● **Material for this task**
--- START ---
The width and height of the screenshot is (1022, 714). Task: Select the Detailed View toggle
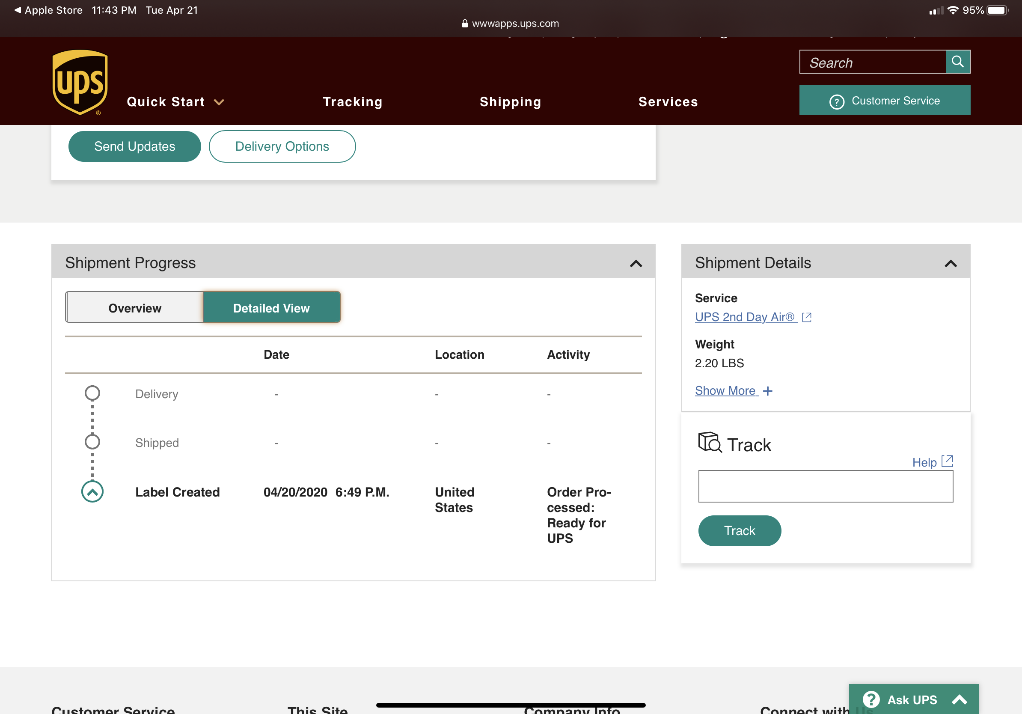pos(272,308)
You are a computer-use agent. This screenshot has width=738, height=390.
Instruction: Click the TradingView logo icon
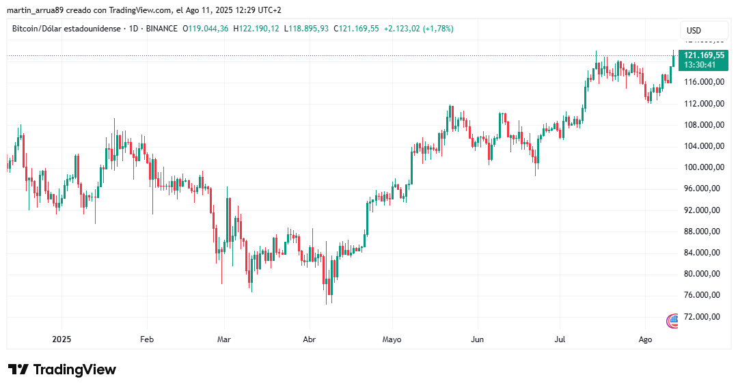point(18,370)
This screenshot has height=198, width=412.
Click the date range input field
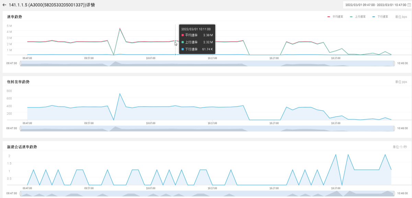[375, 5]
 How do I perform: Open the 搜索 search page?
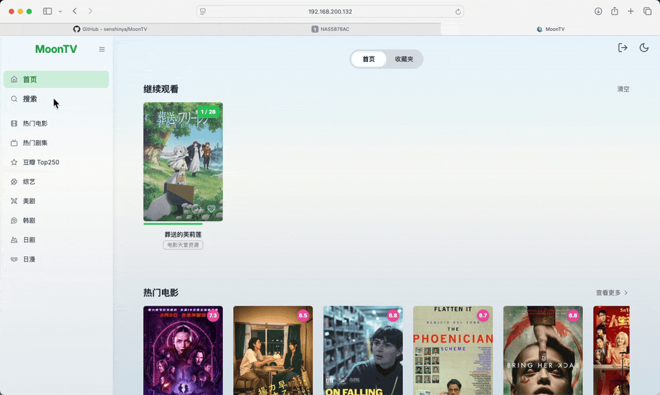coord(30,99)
--- END ---
--- START ---
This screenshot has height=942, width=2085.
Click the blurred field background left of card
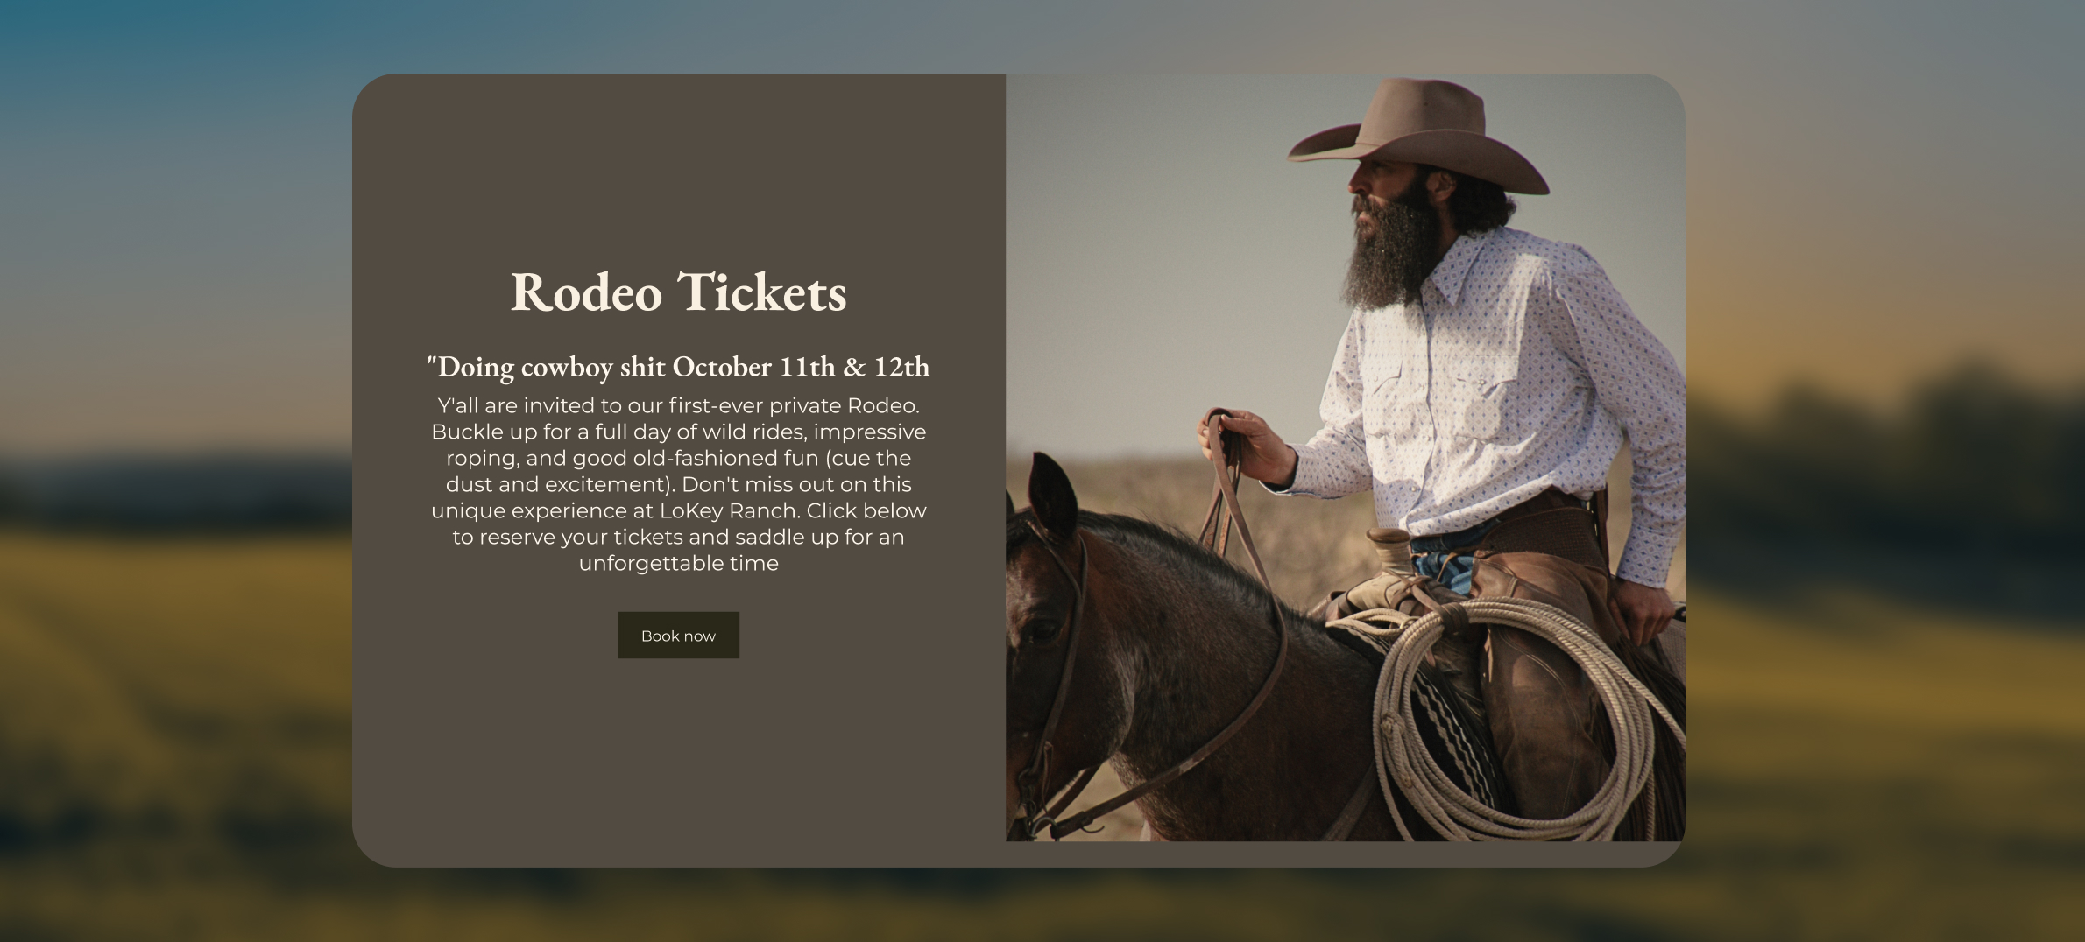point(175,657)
--- END ---
Rewrite the stretch of data from the line containing "This screenshot has height=942, width=2085." through the line containing "point(175,657)", changing "blurred" to "shaded" and keeping everything else unchanged. Omit the pictures from your answer.

● **Answer to this task**
This screenshot has height=942, width=2085.
Click the shaded field background left of card
point(175,657)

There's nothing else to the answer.